Last month, families affected by the opioid crisis lined the sidewalk outside the federal courthouse in Newark. Many held cardboard tombstones bearing the names of their lost relatives, the victims of the widespread distribution of dangerous yet legal narcotics made possible by drug makers, drugstore chains and lax regulatory enforcement.

After several hours of testimony from people who had lost children, parents and partners to drugs such as OxyContin, U.S. District Judge Madeline Cox Arleo, near tears at moments, acknowledged the frustration in the room. “It is not lost on me,” she said, “that those who started the epidemic will not serve a sentence.”

She was referring to Purdue Pharma — the Sackler family-owned company widely blamed for igniting America’s opioid crisis, a company that would soon cease to exist. Judge Arleo approved a criminal sentence that was part of the roughly $7.4 billion settlement and Purdue’s dissolution into Knoa Pharma, a public-benefit corporation charged with fighting the crisis the Sacklers helped create. After a decade of litigation, the settlement closes one chapter of the worst drug epidemic in American history. Opioids have been linked to more than 800,000 overdose deaths since 1999, according to the Centers for Disease Control and Prevention.

But the story of opioids’ grip on American medicine did not begin with Purdue. Nor will the dismantling of the company bring order to the global supply chain that American power built. It was a system whose benefits, and harm, were overwhelmingly experienced by Americans, but whose reach and effects were global.

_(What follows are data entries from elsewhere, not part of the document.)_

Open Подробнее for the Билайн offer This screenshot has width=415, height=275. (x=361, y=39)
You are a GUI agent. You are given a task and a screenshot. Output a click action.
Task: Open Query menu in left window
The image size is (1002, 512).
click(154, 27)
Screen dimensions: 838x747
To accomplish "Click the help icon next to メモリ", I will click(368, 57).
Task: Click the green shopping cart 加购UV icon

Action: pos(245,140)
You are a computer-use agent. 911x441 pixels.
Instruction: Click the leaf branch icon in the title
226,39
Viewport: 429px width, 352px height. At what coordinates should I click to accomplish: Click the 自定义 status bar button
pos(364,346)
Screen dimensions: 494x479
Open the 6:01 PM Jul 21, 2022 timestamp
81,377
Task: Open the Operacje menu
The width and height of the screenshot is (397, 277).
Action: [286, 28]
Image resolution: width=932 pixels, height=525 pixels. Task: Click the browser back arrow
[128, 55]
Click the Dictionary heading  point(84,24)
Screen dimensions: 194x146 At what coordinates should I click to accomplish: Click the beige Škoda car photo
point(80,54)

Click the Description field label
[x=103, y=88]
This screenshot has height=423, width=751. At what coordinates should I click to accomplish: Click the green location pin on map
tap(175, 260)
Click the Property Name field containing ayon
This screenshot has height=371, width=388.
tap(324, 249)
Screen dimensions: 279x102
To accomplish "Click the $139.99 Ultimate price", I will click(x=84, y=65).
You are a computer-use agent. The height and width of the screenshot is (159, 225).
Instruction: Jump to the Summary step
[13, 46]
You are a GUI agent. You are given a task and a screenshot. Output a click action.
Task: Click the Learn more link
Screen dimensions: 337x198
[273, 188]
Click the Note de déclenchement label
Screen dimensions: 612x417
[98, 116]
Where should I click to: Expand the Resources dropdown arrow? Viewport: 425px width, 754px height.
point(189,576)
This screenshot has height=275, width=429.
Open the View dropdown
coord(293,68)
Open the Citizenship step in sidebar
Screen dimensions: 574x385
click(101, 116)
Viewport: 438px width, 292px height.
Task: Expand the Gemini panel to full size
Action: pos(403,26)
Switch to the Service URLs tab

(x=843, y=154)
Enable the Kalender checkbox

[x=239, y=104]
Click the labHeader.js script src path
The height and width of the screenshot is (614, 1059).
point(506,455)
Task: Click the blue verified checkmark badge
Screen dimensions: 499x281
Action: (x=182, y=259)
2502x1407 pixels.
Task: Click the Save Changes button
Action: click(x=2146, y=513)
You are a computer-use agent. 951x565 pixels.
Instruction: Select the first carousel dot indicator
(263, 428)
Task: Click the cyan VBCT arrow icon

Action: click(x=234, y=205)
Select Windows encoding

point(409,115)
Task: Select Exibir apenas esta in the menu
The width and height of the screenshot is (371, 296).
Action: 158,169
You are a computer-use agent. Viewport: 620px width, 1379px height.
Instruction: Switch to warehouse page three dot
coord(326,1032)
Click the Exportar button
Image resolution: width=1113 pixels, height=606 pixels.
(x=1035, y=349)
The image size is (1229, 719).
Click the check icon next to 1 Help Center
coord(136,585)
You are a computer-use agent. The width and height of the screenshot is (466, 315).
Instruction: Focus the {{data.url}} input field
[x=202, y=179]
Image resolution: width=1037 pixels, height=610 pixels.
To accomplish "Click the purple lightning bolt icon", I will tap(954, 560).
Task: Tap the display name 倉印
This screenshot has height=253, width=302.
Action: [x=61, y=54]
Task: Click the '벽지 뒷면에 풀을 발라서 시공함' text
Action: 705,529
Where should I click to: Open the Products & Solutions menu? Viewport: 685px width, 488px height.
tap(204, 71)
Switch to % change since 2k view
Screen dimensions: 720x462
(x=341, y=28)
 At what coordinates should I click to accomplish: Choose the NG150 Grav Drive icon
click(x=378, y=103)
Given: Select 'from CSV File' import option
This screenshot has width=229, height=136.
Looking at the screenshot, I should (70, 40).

Opium, the sap scraped from the poppy, has been used as a painkiller since antiquity — early American physicians and druggists sometimes produced it in their backyards — but the modern global opium trade was largely a 19th-century creation. British merchants shipped Indian opium to fuel mass addiction in China. American and European traders imported it from the Ottoman Empire to supply a young pharmaceutical industry that used opium to treat things such as coughs and dysentery.

Chemists eventually learned to extract alkaloids from opium sap, leading to new compounds that grew more potent, and more addictive. Morphine and codeine were drawn directly from the poppy; later, semi-synthetics such as hydrocodone and oxycodone were created in laboratories from another poppy alkaloid, thebaine.

Since the 1920s, American regulators and politicians had dreamed of poppy-free opioid drugs that could disconnect American medicine from the uncertainties of climate, the volatility of geopolitics and the choices of Indian and Turkish peasant farmers who routinely diverted their harvests to the black market. But the labs could not fully displace the poppy.

To protect its supply chain in the messy aftermath of World War II, the United States constructed a contorted global market in raw narcotic materials. That system reached its modern form in the 1980s, when a provision of American regulation known as the 80-20 rule — written to preserve legal cultivation in the world’s two most important poppy-producing countries — required U.S. pharma companies to source 80 percent of their opium and poppy products from India and Turkey.

It was a regulatory fix that protected a supply network already being displaced by newer producers and more sophisticated chemistry. By the 1990s, the legal opium system was generating a quantity of raw material that far outpaced medical demand. What the system lacked was a market for all of it — until Purdue helped create one.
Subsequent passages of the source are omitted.